Actualmente, 18 meses depois, Nelofar é, não só uma skater de primeira, como também colabora com a escola, onde trabalha na administração do corpo estudantil e ainda com os meios de comunicação. Além disso, está a estudar para ser médica.

Mas, por detrás do seu sorriso esconde-se um conflito interior. Fora da carapaça do “Skateistan”, ainda é mal visto que uma rapariga pratique desporto no Afeganistão. Nas ruas, fora da escola de skate, as mulheres continuam asfixiadas pela tradição. Nelofar conta-me uma história que aconteceu dias antes da nossa conversa: “Há uns dias ia pela rua e apeteceu-me fazer uma corrida. Corremos uns 10 quilómetros, mas alguém começou a incomodar-nos, pelo que continuámos a correr, mas dentro da escola. É muito difícil fazê-lo fora. Aquí as raparigas não podem praticar nenhum desporto”.

“Incomodar” é a palavra certa para descrever os obstáculos constantes ao seu desenvolvimento. Muitos dos miúdos que procuram refúgio no “Skateistan” vêm de famílias ou contextos desfavorecidos e outros começaram a trabalhar nas ruas desde muito cedo, como Mursal, de 10 anos, que falou comigo desde Cabul.

“Antes de chegar ao ‘Skateistan’ a minha vida era muito aborrecida”, conta. “Todos os dias tinha que trabalhar a vender pastilhas elásticas.

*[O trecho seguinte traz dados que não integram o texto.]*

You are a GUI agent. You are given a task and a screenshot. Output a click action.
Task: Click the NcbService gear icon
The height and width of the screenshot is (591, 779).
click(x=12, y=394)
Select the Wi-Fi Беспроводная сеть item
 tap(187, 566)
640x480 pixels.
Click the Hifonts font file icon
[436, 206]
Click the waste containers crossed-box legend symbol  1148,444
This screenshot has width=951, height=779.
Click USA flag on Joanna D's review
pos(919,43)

Então tive uma ideia: o meu futuro não podia ser só trabalhar”. Assim como Nelofar, Mursal diz que o skate a faz feliz, mesmo que essa felicidade tenha um preço. Lembro-me que estou a falar com uma pré-adolescente quando a oiço dizer: “Tenho que estudar muito para ter um bom futuro”.

Parece que, pouco a pouco, todos estes preconceitos vão mudando. Para começar, os pais e os irmãos de Nelofar apoiam-na incondicionalmente. “Gostam de ver-me patinar”, diz com um sorriso. “Incentivam-me. Sabem que toda a gente tem direitos”. Mursal também tem a sorte de poder contar com uma família que a apoia. “Acreditam que é bom para mim”, esclarece. “Por isso querem que faça parte do projecto”.

Buck corrige-me quando expresso a minha suposição ocidental – fundamentada principalmente pelos títulos sensacionalistas e pelos tweets da @UN_Women – que consiste na ideia de que todas as mulheres afegãs lutam “sozinhas” pela sua identidade e independência. “Muita gente não se apercebe que há experiências e graus de conservadorismo bastante diversos e diferentes no ambiente familiar destas raparigas”, explica.

Pergunto a Nelofar sobre as suas esperanças acerca da mulher afegã em 2015, ao que me responde: “O meu sonho é que toda a gente possa praticar um desporto na rua, sobretudo as raparigas, sem que ninguém as incomode. Espero que as coisas mudem”.

Partilha essas esperanças com o pai. “Vai filha e traça um futuro”, insiste.